§ **How to complete this task**:
Please copy out the entries below exactly, beginning with the line that contains "Task: Click the Show All Activity button" and ending with the line that contains "This screenshot has height=1418, width=714.", and include nothing outside that span.

§ **Records for the task**:
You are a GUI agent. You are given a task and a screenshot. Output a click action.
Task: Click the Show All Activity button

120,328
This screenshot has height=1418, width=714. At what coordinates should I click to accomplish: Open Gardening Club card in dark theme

...

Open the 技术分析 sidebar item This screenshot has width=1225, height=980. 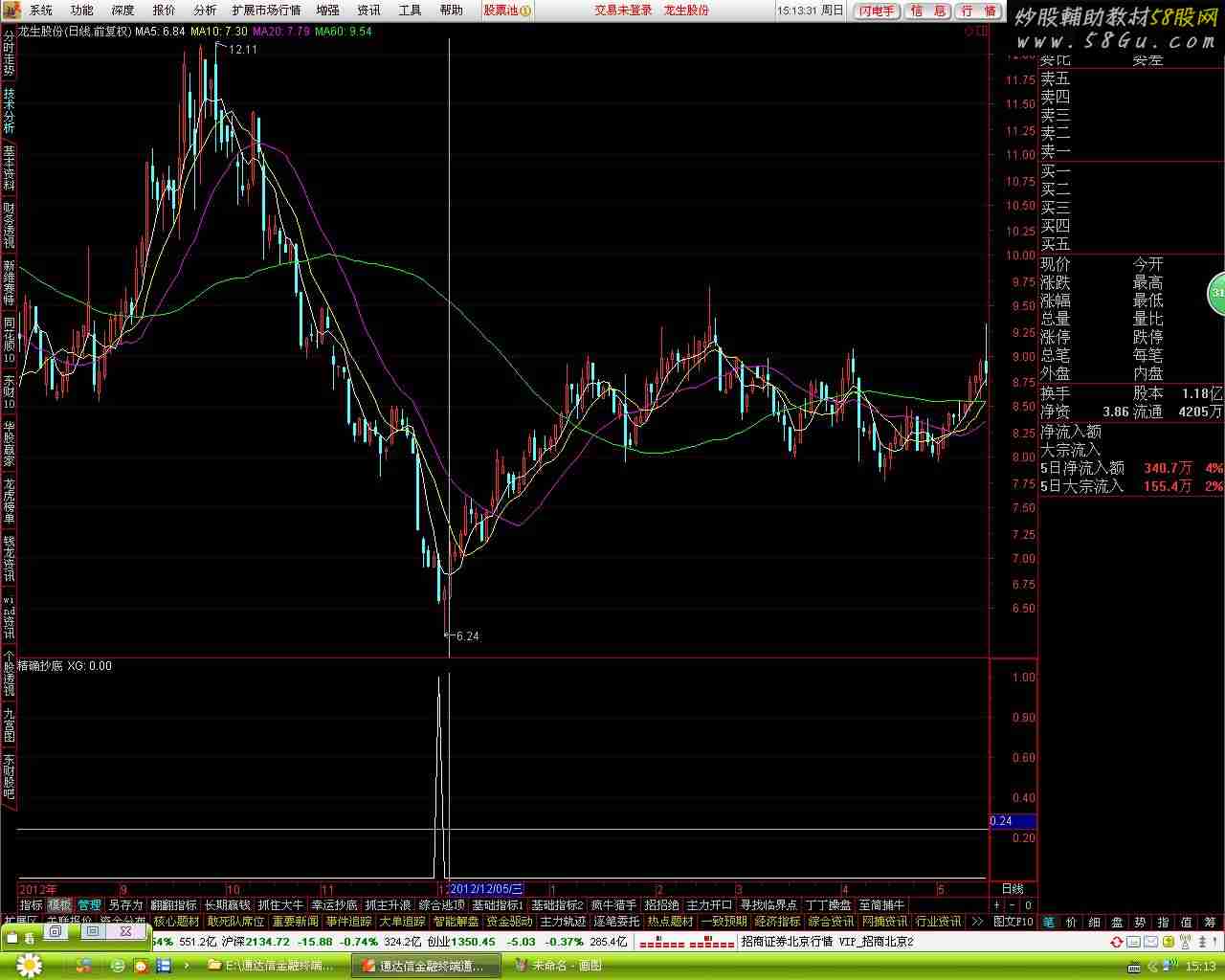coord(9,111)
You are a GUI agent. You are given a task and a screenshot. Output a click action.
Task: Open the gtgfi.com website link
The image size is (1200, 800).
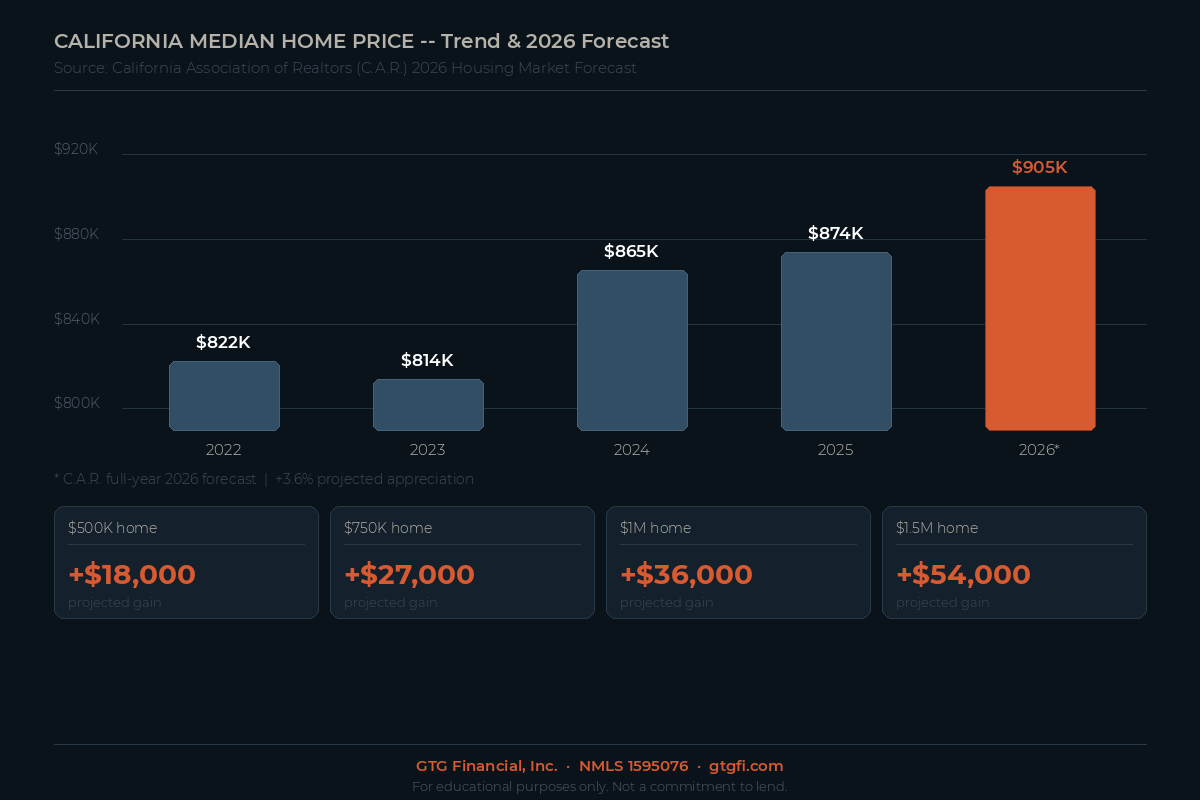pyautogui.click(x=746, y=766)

§ **Answer section**:
Task: Click the Show All Activity button

120,328
This screenshot has height=1418, width=714. At what coordinates should I click to accomplish: Open Gardening Club card in dark theme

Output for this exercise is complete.